B. affinis, B. dayi, and B. fluviatilis have bars or bands, spots or stripes, and are not plain-bodied. B. pakistanicus has a black humeral spot with a dark streak on the dorsum. B. batasio has a dark stripe along the lateral line and another above. B. batasio does not exceed 10 centimetres (4 in). B. fasciolatus and B. tigrinus are the only Batasio species in which the adult colouration consists of five or six vertical dark brown bars on a light brown body. B. tengana has bands descending from the dorsal surface to the lateral line. B. travancoria has a lateral stripe along the lateral line and a faint shoulder spot. B. sharavatiensis is the only Batasio that has a completely plain and colourless body; its adipose fin is almost confluent (continuous) with the caudal fin save for a small notch.

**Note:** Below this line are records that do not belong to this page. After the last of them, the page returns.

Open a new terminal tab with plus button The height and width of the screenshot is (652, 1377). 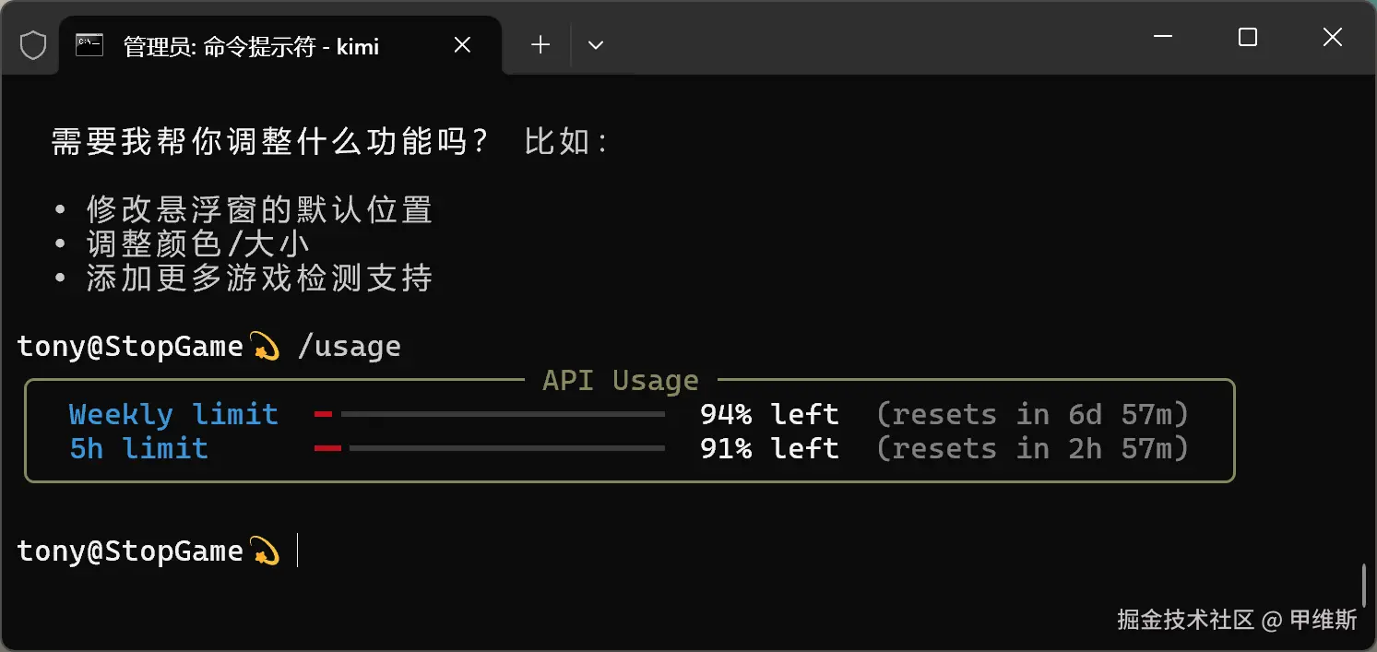[540, 45]
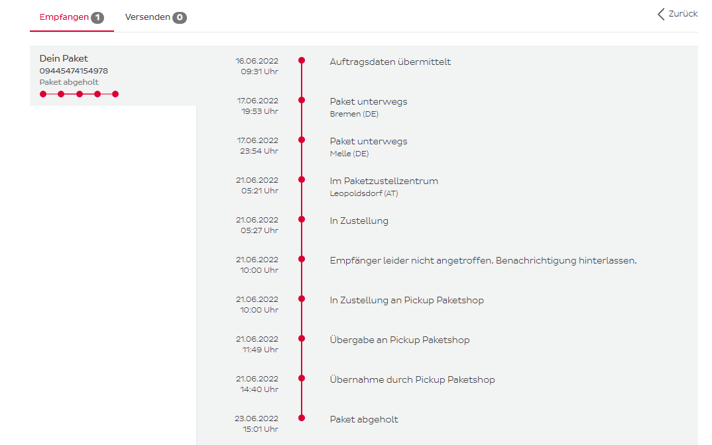This screenshot has width=712, height=445.
Task: Click timeline dot for Im Paketzustellzentrum
Action: 302,179
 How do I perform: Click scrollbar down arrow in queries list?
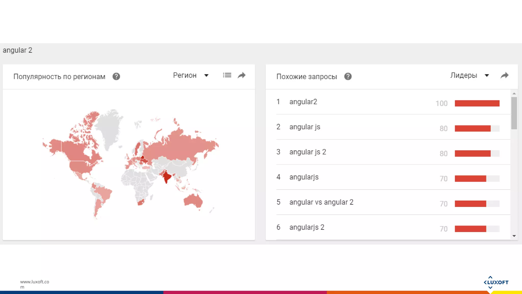point(514,236)
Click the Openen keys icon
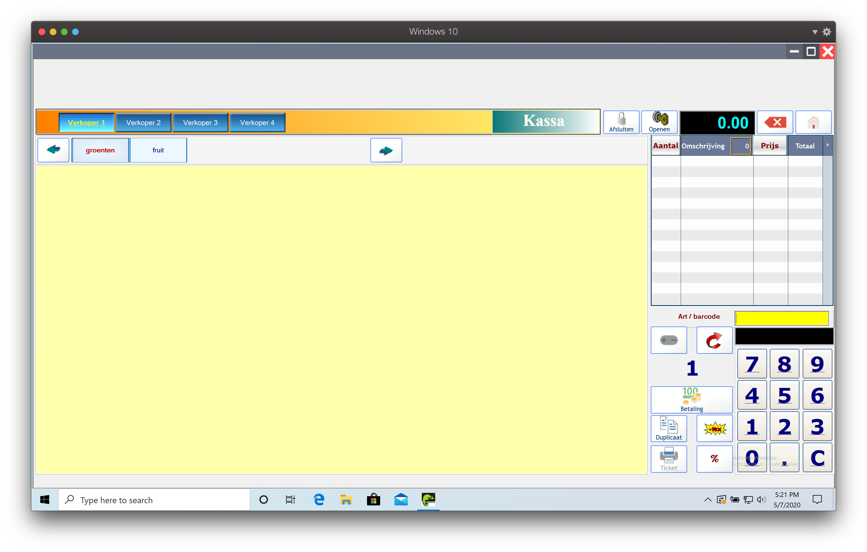 point(659,122)
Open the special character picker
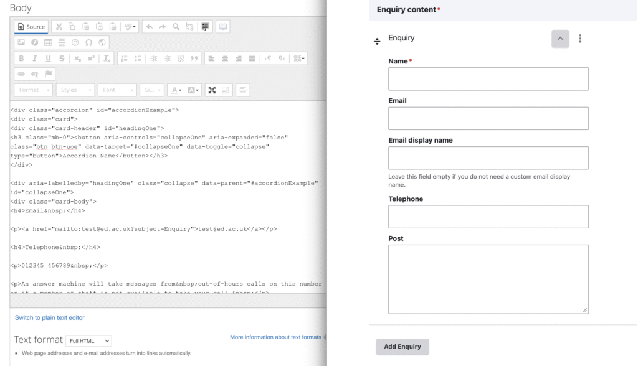 pyautogui.click(x=88, y=41)
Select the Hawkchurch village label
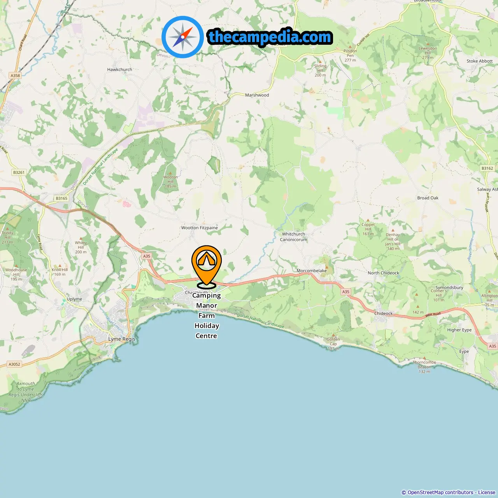 point(120,69)
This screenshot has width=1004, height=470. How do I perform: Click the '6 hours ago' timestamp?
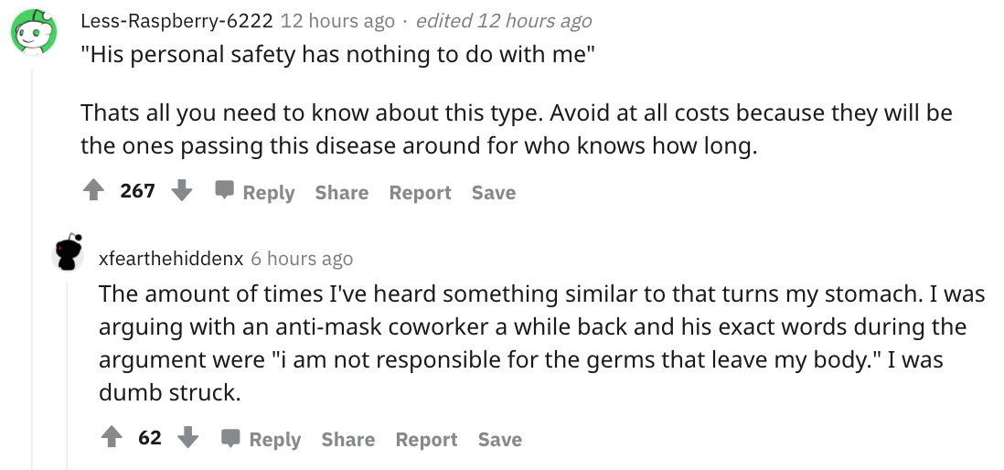(302, 259)
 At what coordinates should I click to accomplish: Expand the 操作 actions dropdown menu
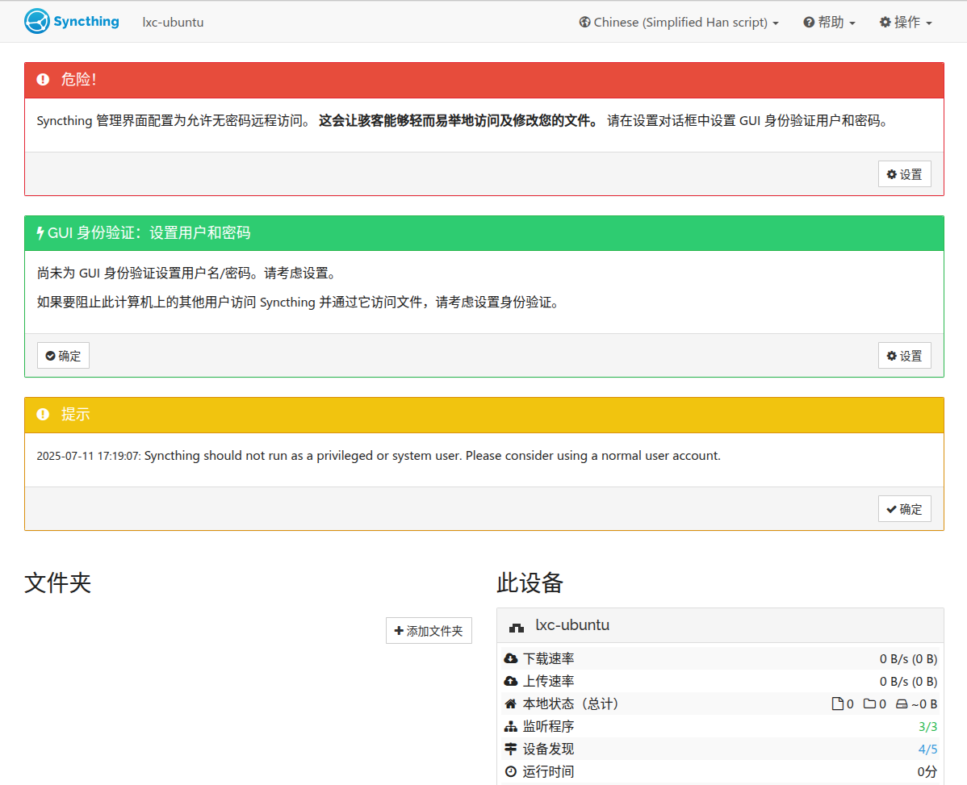pos(906,23)
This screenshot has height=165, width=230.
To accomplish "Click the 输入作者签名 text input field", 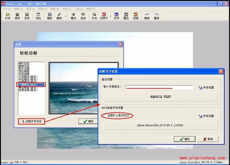I will pos(159,87).
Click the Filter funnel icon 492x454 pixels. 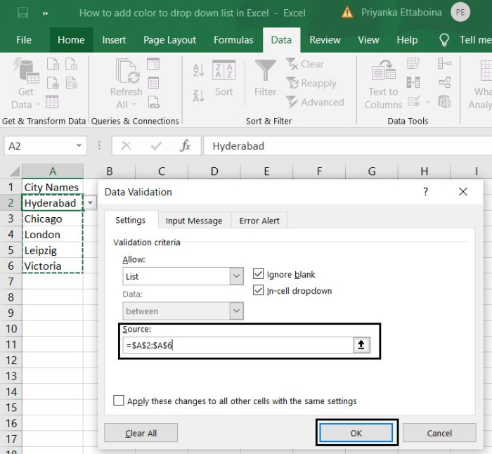265,71
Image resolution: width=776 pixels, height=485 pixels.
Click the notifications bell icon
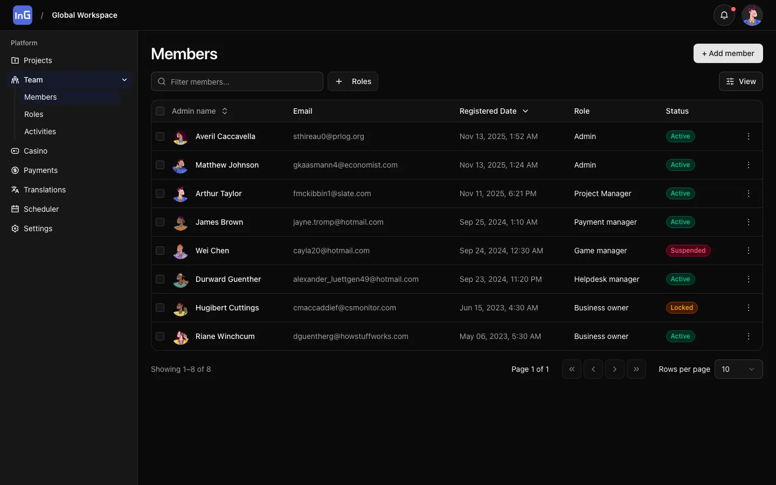click(724, 15)
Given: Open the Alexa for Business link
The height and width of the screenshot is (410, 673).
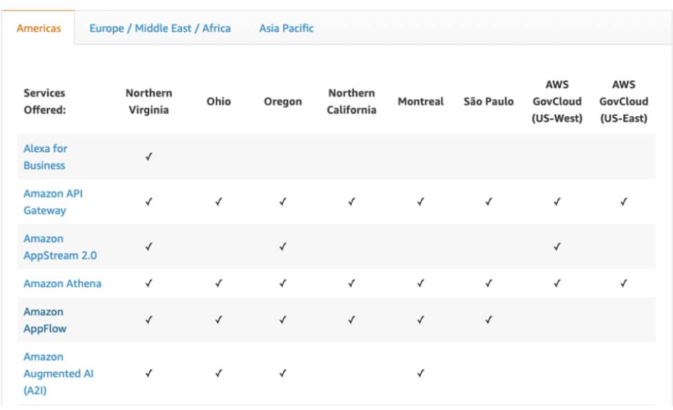Looking at the screenshot, I should click(x=45, y=157).

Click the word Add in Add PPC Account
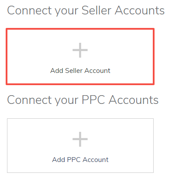point(58,160)
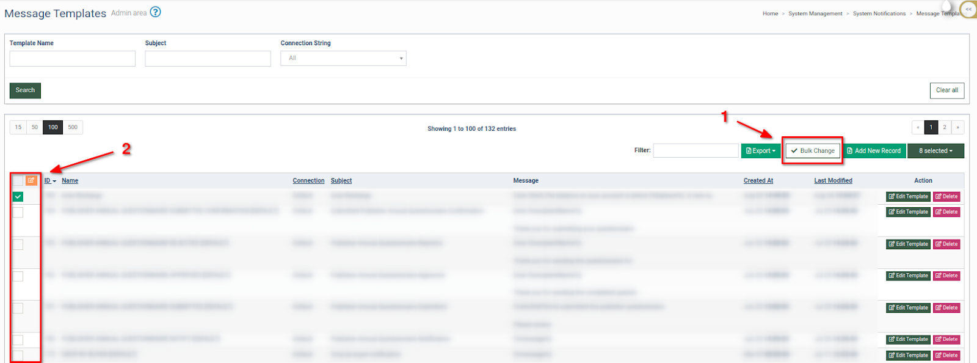977x363 pixels.
Task: Click the Bulk Change button
Action: coord(812,151)
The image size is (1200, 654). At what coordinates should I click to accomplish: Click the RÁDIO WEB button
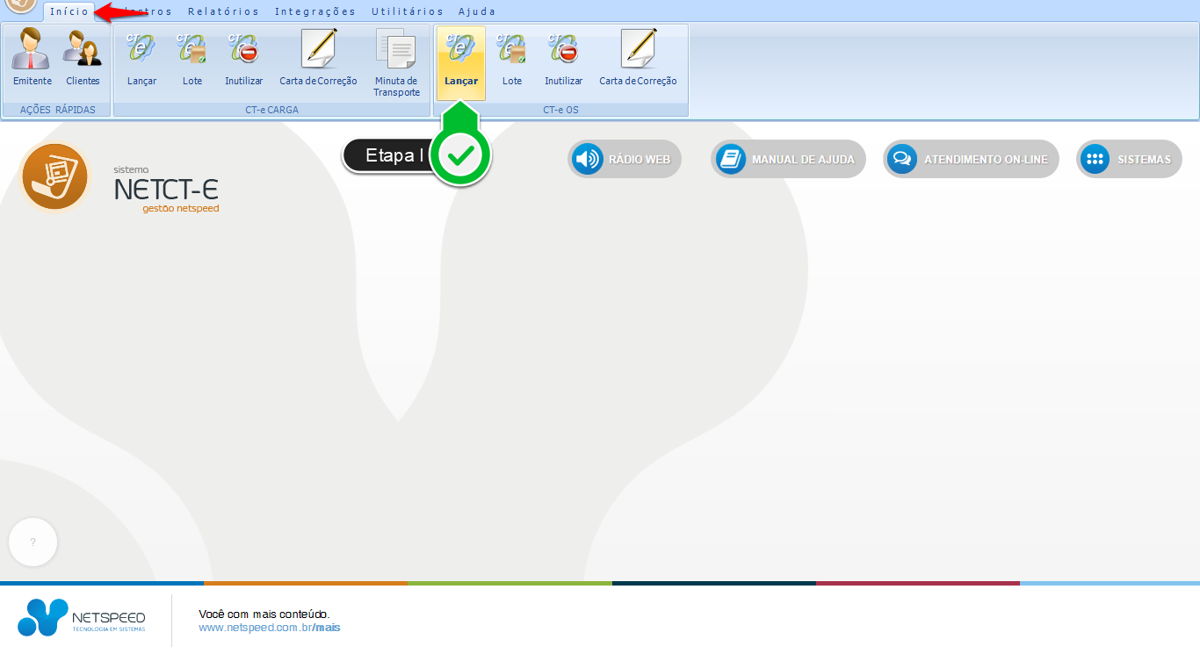[x=625, y=160]
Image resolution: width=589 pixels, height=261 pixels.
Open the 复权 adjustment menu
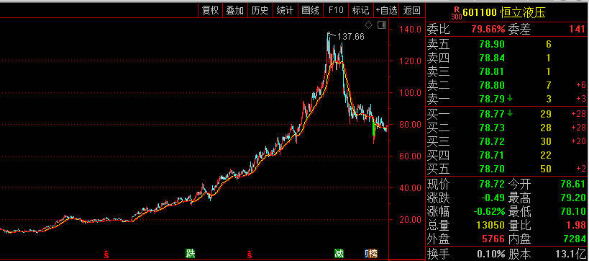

Batasio, like most other bagrids, are easy to sex. The male has a visible genital papilla just fore of the anal fin. Gravid female B. tengana (South East Asian form) are easy to identify because the pink eggs can be seen through their semi-transparent belly when they swim near light.

==Ecology==
Batasio species generally are found in fast-flowing hillstreams. B. fluviatilis is found in rivers and streams with moderate to swift current and a predominantly rocky bottom, and is less often in slow-flowing streams with a muddy substrate. B. tengana occurs in rivers and canals and is found in torrential streams. B. travancoria occurs in hillstreams and rivers at the bases of hills.
B. fluviatilis hide among stones or submerged vegetation during the day and come out at night to feed.
B. batasio appears to mimic Mystus vittatus, with which it inhabits the same habitat.

==In the aquarium==
B. tengana, though uncommon, is the most commonly encountered species of Batasio in the aquarium hobby. B. tengana does well in captivity, and has been bred in captivity. The fish spawned in soft neutral water, but raising the fry, of which there were over 200, proved difficult. The temperature for the Indian species should remain between 20–22 °C; the Southeast Asian Batasio will tolerate slightly warmer waters. It appears that all Batasio need a lot of current and a high oxygen content.

B. batasio is another species in the hobby, but can be easily confused with Mystus vittatus. B. travancoria has only once been imported to the U.S. In captivity, the experience of one aquarist is that specimens of B. travancoria show little interest in all foods offered and slowly lose weight over a span of a few months and perish.